Note that if the value of --url is obtained by copying the data receiving URL in "Account" -> "Data Import" -> "Copy Data Receiving URL", the copied URL already includes the project parameter and no additional specification is required.
In addition, if importing JSON logs, you can add "project":"project_name" in the JSON to import the data to multiple projects with one data source. The project field in the log takes priority over the parameter.
7. How to escape CSV?
CSV is a comma-separated file format. If a column's content contains a comma, it needs to be enclosed in double quotes, otherwise FormatImporter will throw an error. For example, the content of a CSV file is as follows:
col1,col2,col3 a,b,c,d
An error will occur at runtime:
csv error near line 1: content has 1 more fields than header
The correct approach is to add double quotes:
col1,col2,col3 a,"b,c",d
It will be recognized as:
col1 | col2 | col3 |
a | b,c | d |
Note that double quotes can span across lines. For example, the content of a CSV file is as follows:
col1,col2,col3 a,"b,c d,e",f
It will be recognized as:
col1 | col2 | col3 |
a | b,c,d,e | f |
Therefore, if a column starts with double quotation marks, CSV will keep looking for the next double quotation mark as the end. If there are too many characters between two double quotation marks, an error will occur:
_csv.Error: field larger than field limit (131072)

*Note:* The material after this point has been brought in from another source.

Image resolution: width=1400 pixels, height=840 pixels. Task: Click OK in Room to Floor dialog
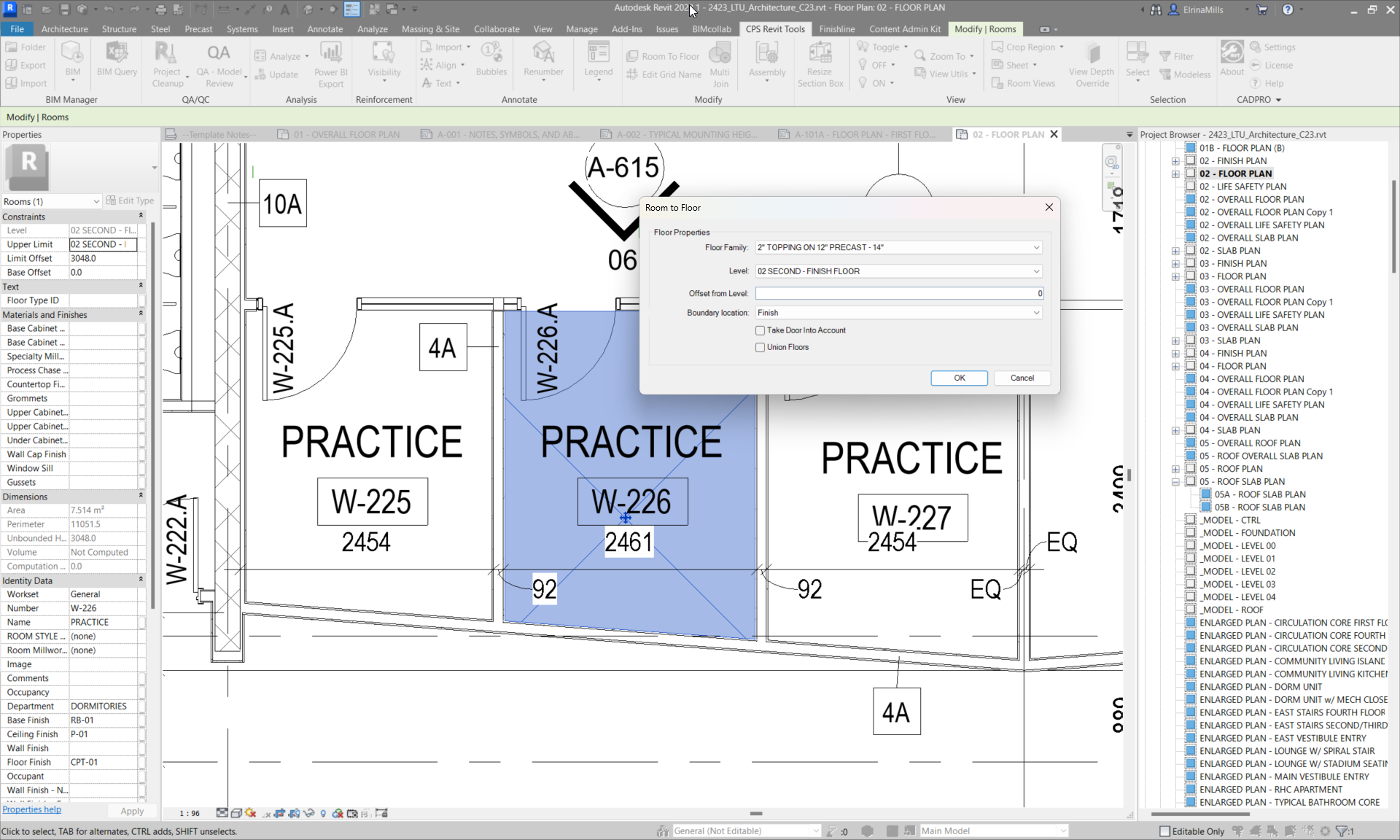(959, 378)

There are two solutions. One is to replace the default string boundary symbol of CSV with the --csv_quotechar parameter, ensuring that this symbol has not appeared before. The other is to escape the double quotation mark by turning one double quotation mark into two, and to enclose this column with double quotation marks. For example, the content of the CSV file is as follows:
col1,col2,col3 a,"""b",c
It will be recognized as:
col1 | col2 | col3 |
a | "b | c |
8. Instructions for using on Windows
When using FormatImporter on Windows, due to the differences in terminal syntax and default encoding, there are a few things to note:
1. It is recommended to pass parameters through configuration files rather than command lines to avoid command escaping. Note that the commands in the above examples are based on Unix operating systems. If you run them directly on Windows, syntax errors or escapes may occur.
2. CSV files default to utf-8 encoding. If there are encoding errors, you can first check the encoding format of the file, and then use the --file_encoding command to set the encoding format.
3. If you need to access MySQL/Oracle under Windows, special processing needs to be done for encoding. Please consult the support team of Sensors Data for specific handling methods.
9. Import Limitations
When importing data, there is no data volume limit for the FormatImporter import itself. However, if the data being imported is large, the import speed will be slower, approximately 500-700 rows per minute. The import speed is also dependent on the stability of the network. If the import times out, you can try using the internal network data receiving URL.
Note: The content of this document is a technical document that provides details on how to use the Sensors product and does not include sales terms; the specific content of enterprise procurement products and technical services shall be subject to the commercial procurement contract.